• **ATIVIDADES PROPOSTAS**:
- A) Edite o excerto das contra-alegações, reescrevendo tudo desde "Pelo exposto, resta" até "vistos cumpre decidir." e trocando "defensor oficioso" por "advogado nomeado".
- B) Retome o excerto das contra-alegações a partir do ponto em que termina.

• **TEXTO DE APOIO**:
•••

O recorrido apresentou contra-alegações e as seguintes conclusões:

Pelo exposto, resta unicamente a conclusão quem procurando confirmar a Justiça, deverão V. Exas. confirmar a decisão recorrida, porquanto, tal como tem sido o entendimento desse tribunal:
a)-Nas ações que correm nos julgados de paz, constatada a ausência em parte incerta do citando, deve ser citado em sua representação o Ministério Publico, junto do tribunal judicial territorialmente competente.
b)-Não estando o Ministério Público como autor, não existe base legal para a citação ser na pessoa do defensor oficioso, ocorrendo nesses caso falta de citação para a ação declarativa.
c)-A falta de citação e a inexistência de titulo executivo, são fundamento de oposição à execução, determinando a sua procedência, com a consequente extinção da execução.


FUNDAMENTAÇÃO


Colhidos os vistos cumpre decidir.

•••

• **MATERIAL FORNECIDO**:
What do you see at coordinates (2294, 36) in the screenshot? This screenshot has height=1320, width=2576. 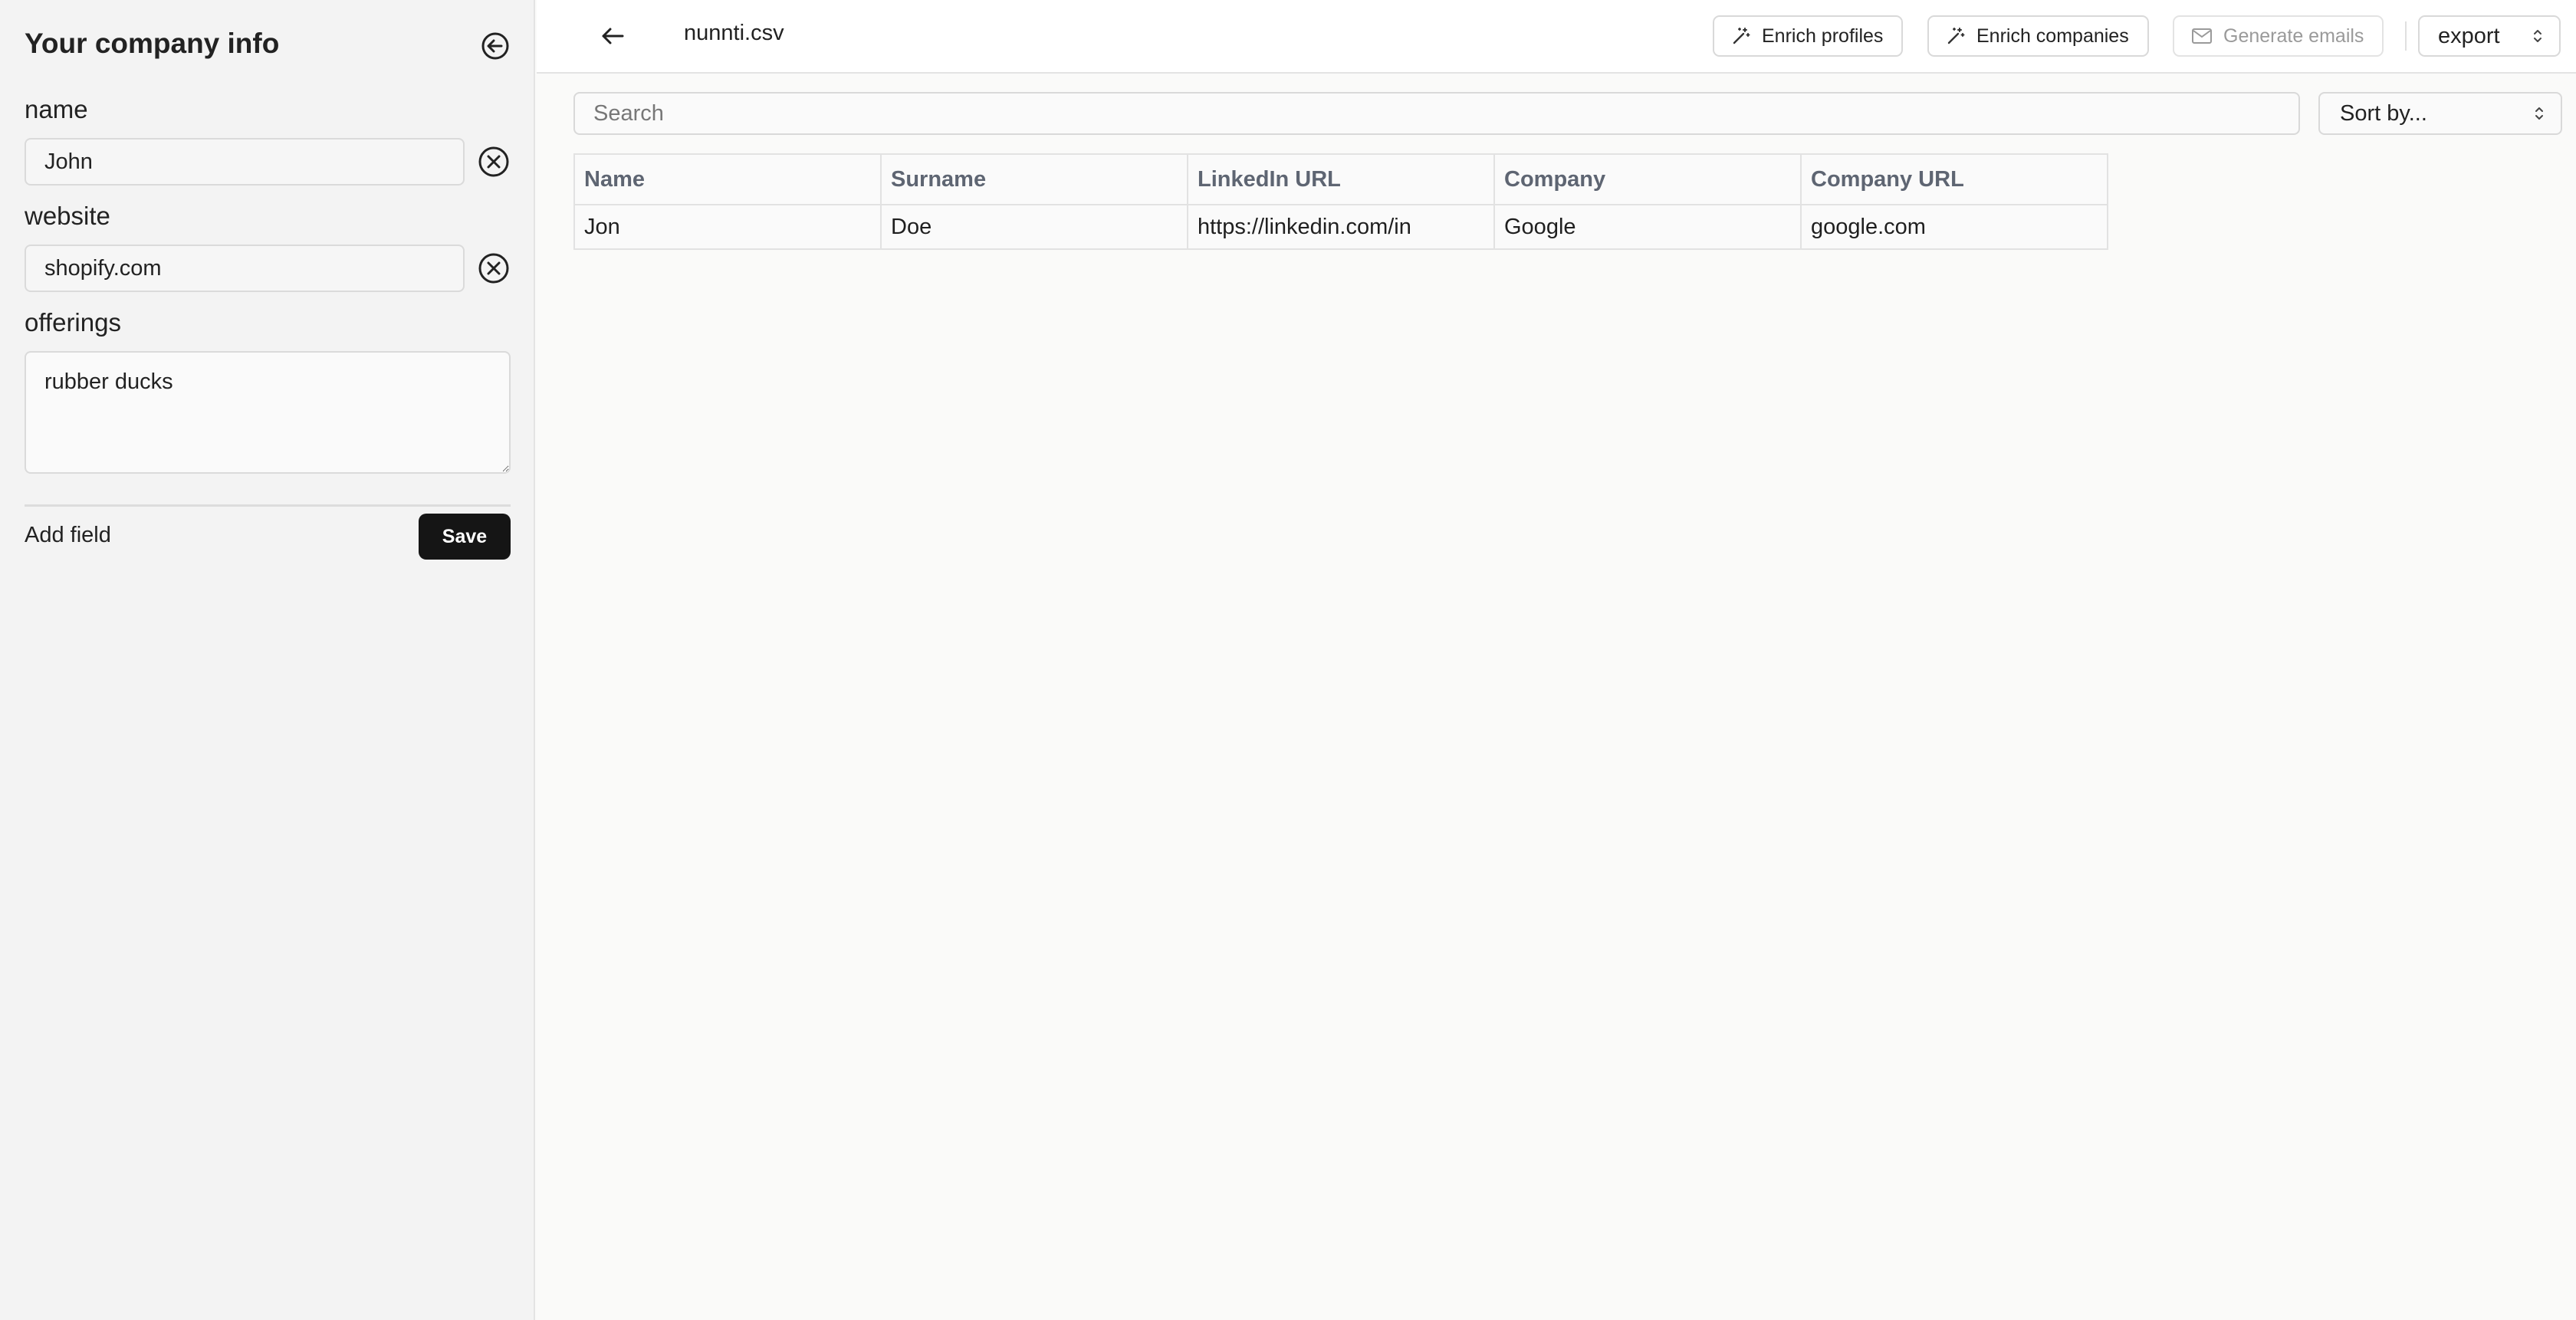 I see `generate-emails-label: Generate emails` at bounding box center [2294, 36].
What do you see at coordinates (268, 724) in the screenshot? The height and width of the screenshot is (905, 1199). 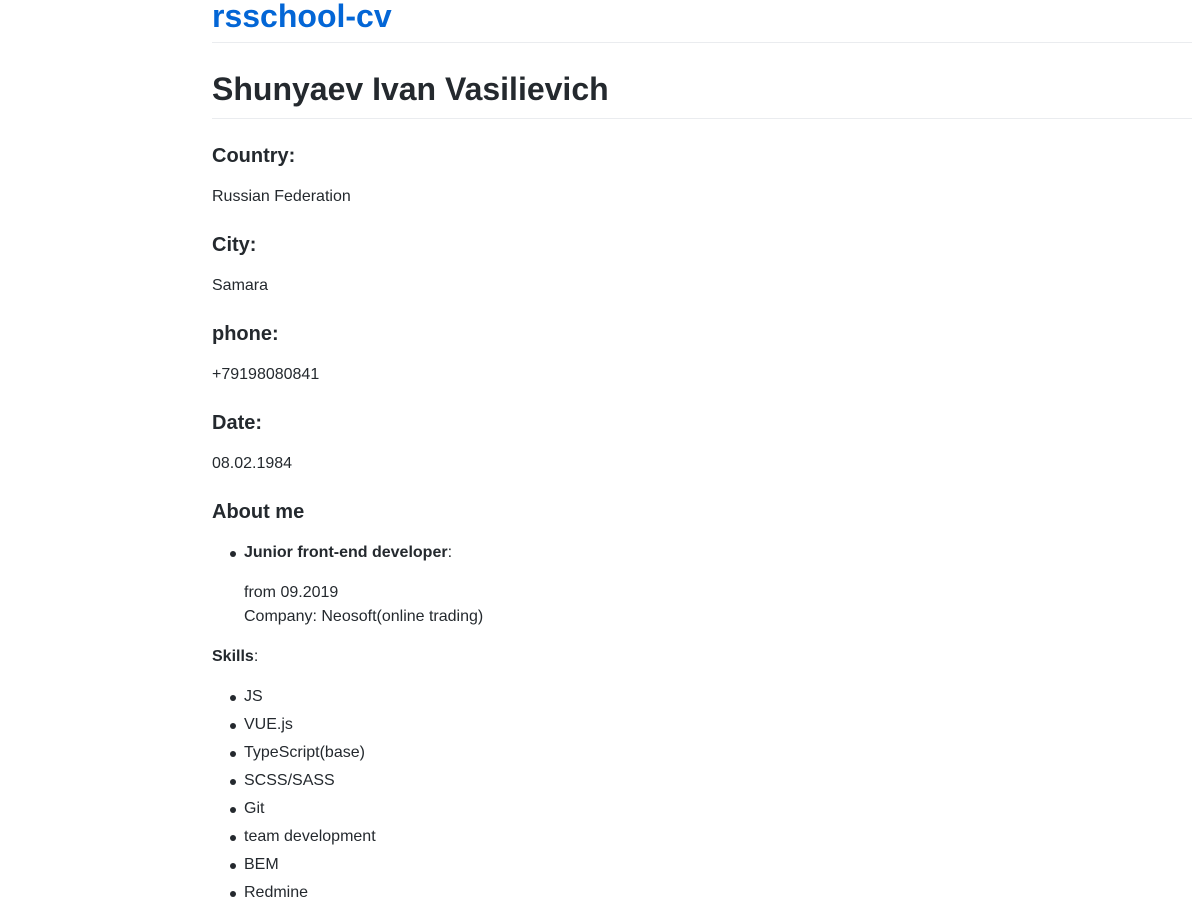 I see `skill-label: VUE.js` at bounding box center [268, 724].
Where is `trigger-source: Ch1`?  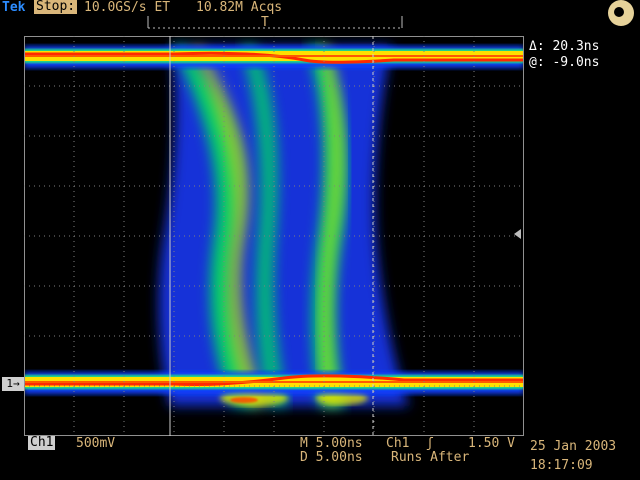
trigger-source: Ch1 is located at coordinates (398, 444).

•••

• **RESPOSTAS ÀS ATIVIDADES**:
- A)
Pelo exposto, resta unicamente a conclusão quem procurando confirmar a Justiça, deverão V. Exas. confirmar a decisão recorrida, porquanto, tal como tem sido o entendimento desse tribunal:
a)-Nas ações que correm nos julgados de paz, constatada a ausência em parte incerta do citando, deve ser citado em sua representação o Ministério Publico, junto do tribunal judicial territorialmente competente.
b)-Não estando o Ministério Público como autor, não existe base legal para a citação ser na pessoa do advogado nomeado, ocorrendo nesses caso falta de citação para a ação declarativa.
c)-A falta de citação e a inexistência de titulo executivo, são fundamento de oposição à execução, determinando a sua procedência, com a consequente extinção da execução.


FUNDAMENTAÇÃO


Colhidos os vistos cumpre decidir.

- B)
Objeto do Recurso


O objeto do recurso é balizado pelo teor do requerimento de interposição (artº 635º nº 2 do CPC), pelas conclusões (artºs 635º nº 4, 639º nº 1 e 640º do CPC), pelas questões suscitadas pelo recorrido nas contra-alegações em oposição àquelas, ou por ampliação (artº 636º CPC) e sem embargo de eventual recurso subordinado (artº 633º CPC) e ainda pelas questões de conhecimento oficioso cuja apreciação ainda não se mostre precludida.
Assim, em face das conclusões apresentadas pela recorrente, as questões a apreciar são as seguintes:
- nulidade da sentença por não ter apreciado da existência de caso julgado quanto à questão da citação apreciada pela decisão recorrida e que é decorrente da decisão do julgado de paz que julgou improcedente a invocação, pelo embargante-recorrido, da nulidade da citação;
- apurar se ocorre o vício de falta de citação que fundamentou a procedência dos embargos.

***


Factualidade tida em consideração pela 1ª Instância


Na sentença recorrida foram considerados provados os seguintes factos:
1.Em 30.03.2022, MS intentou ação executiva contra AE, apresentando como título executivo sentença proferida no processo nº …, do julgado de paz de Cantanhede.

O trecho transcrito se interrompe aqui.